_Texte à lire_

====

Intervention de Elisabeth Moreno

Séance en hémicycle du mardi 25 janvier 2022 à 15h00
Interdiction des pratiques visant à modifier l'orientation sexuelle ou l'identité de genre d'une personne — Présentation

Elisabeth Moreno, ministre déléguée chargée de l'égalité entre les femmes et les hommes, de la diversité et de l'égalité des chances :

Quarante ans après la dépénalisation de l'homosexualité, les personnes lesbiennes, gays, bisexuelles et transgenres restent trop souvent, dans notre pays, la proie de moqueries, d'insultes, de discriminations, voire de violences physiques et psychologiques. Pourtant, l'homosexualité n'est ni un choix ni un crime. Pour reprendre les mots de Gisèle Halimi prononcés dans cet hémicycle le 20 décembre 1981 : « La norme sexuelle ne se définit pas. »

Autrement dit, l'identité de genre ou l'orientation sexuelle doivent être synonymes de liberté. Liberté d'être soi, liberté d'aimer qui l'on veut, liberté d'être aimé par qui l'on veut. Le combat pour l'égalité des personnes LGBT+ est un combat contemporain, un combat qui a notamment progressé ici, à l'Assemblée nationale. Mais les avancées notables de ces dernières décennies n'ont pas totalement aboli les LGBTphobies du quotidien ni les violences que subissent les personnes LGBT+.

Atteinte à la dignité humaine, les thérapies dites de conversion en sont l'une des pires illustrations. La prise de conscience de la souffrance engendrée par ces pratiques barbares a transformé l'indifférence générale et le silence collectif en impérieuse nécessité d'action, une action sans concession. C'est cette volonté d'agir, cette volonté de ne rien laisser passer, qui a animé Laurence Vanceunebrock, soutenue par Christophe Castaner, Raphaël Gérard, Caroline Abadie et bien d'autres dans cet hémicycle, ainsi que par des associations telles que Rien à guérir, dont je tiens à saluer le président, M. Benoit Berthe, en ce moment-même dans les tribunes du public.

====

_Consigne_
Dans le discours sur les thérapies de conversion, à quelle date Gisèle Halimi a-t-elle prononcé dans l'hémicycle les mots « La norme sexuelle ne se définit pas » ?

_Lignes de données_
====

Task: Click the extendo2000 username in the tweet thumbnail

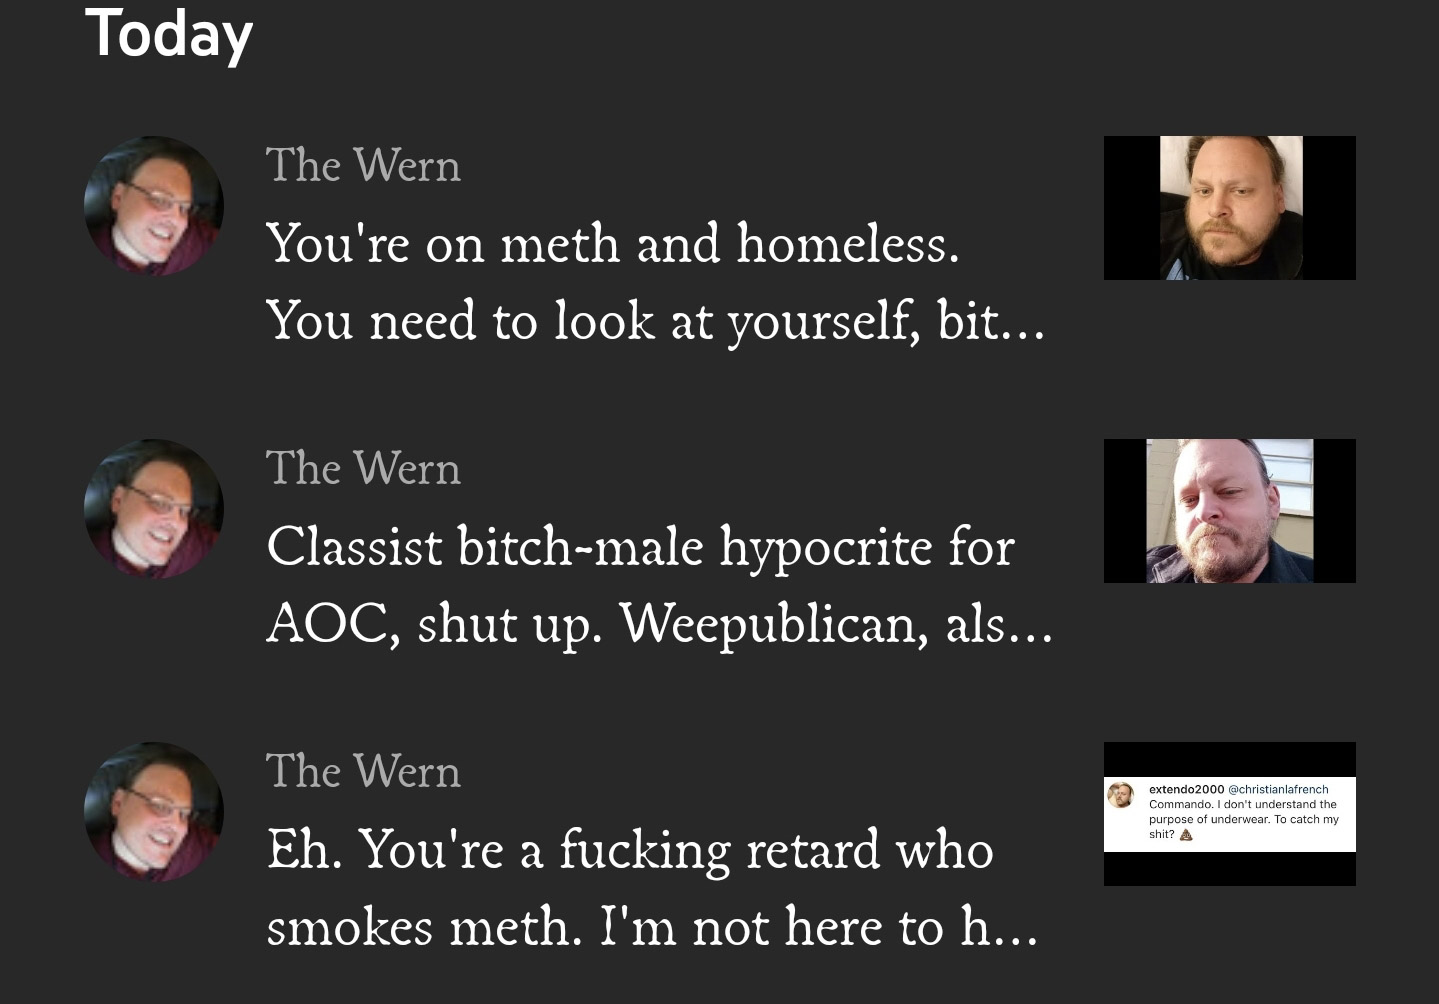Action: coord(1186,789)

====

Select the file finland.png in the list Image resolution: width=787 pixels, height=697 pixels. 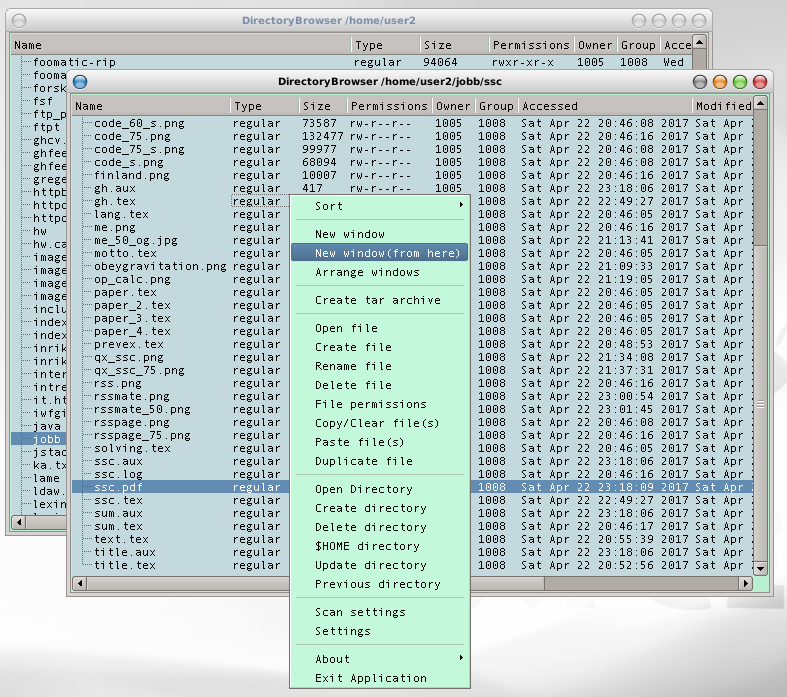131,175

====

_Réponse_
Le 20 décembre 1981.